-- Opening Marker --

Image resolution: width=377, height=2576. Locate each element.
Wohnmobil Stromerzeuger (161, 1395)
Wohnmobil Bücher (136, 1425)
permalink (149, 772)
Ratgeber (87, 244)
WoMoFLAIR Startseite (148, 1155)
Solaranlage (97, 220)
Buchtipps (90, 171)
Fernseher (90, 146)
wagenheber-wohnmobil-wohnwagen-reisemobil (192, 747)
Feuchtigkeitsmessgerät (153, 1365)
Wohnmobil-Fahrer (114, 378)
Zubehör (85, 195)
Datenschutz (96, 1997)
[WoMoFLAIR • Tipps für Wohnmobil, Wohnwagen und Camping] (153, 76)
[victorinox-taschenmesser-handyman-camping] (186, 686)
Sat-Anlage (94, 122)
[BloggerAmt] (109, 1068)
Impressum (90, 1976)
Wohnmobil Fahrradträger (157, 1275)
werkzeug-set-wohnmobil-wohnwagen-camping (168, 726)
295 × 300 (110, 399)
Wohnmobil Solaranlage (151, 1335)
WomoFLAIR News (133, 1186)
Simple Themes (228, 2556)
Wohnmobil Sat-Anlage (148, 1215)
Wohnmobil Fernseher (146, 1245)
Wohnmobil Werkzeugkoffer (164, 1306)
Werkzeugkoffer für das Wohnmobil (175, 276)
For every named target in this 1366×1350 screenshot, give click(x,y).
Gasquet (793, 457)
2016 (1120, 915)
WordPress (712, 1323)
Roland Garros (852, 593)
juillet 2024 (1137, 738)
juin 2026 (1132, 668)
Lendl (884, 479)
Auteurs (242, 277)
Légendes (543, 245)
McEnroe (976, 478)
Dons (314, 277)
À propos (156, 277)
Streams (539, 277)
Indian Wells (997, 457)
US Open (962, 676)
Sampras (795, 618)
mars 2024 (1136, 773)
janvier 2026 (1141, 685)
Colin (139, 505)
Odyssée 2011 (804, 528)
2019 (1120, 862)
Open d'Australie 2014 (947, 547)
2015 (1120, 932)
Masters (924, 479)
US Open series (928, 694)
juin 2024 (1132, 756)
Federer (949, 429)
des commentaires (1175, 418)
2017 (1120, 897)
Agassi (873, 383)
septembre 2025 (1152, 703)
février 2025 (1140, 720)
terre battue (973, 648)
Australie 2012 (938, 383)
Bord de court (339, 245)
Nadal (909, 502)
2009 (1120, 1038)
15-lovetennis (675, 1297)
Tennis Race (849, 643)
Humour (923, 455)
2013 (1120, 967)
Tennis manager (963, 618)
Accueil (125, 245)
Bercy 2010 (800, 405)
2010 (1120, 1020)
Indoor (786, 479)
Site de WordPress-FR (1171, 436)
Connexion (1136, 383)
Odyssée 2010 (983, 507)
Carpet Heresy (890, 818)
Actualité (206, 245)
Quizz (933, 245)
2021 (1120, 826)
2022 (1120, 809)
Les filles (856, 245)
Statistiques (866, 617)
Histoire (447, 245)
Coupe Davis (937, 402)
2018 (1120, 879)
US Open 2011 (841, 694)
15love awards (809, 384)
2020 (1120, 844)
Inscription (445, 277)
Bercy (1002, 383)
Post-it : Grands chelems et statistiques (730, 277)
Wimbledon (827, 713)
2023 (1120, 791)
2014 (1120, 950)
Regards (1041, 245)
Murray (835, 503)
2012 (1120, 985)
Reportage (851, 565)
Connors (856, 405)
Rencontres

-- Closing Marker --

= TASK REQUIREMENTS =
For each line of the material that contains the word "Werkzeugkoffer", make a copy.

= ANSWER TO THIS PROBLEM =
Wohnmobil Werkzeugkoffer (164, 1306)
Werkzeugkoffer für das Wohnmobil (175, 276)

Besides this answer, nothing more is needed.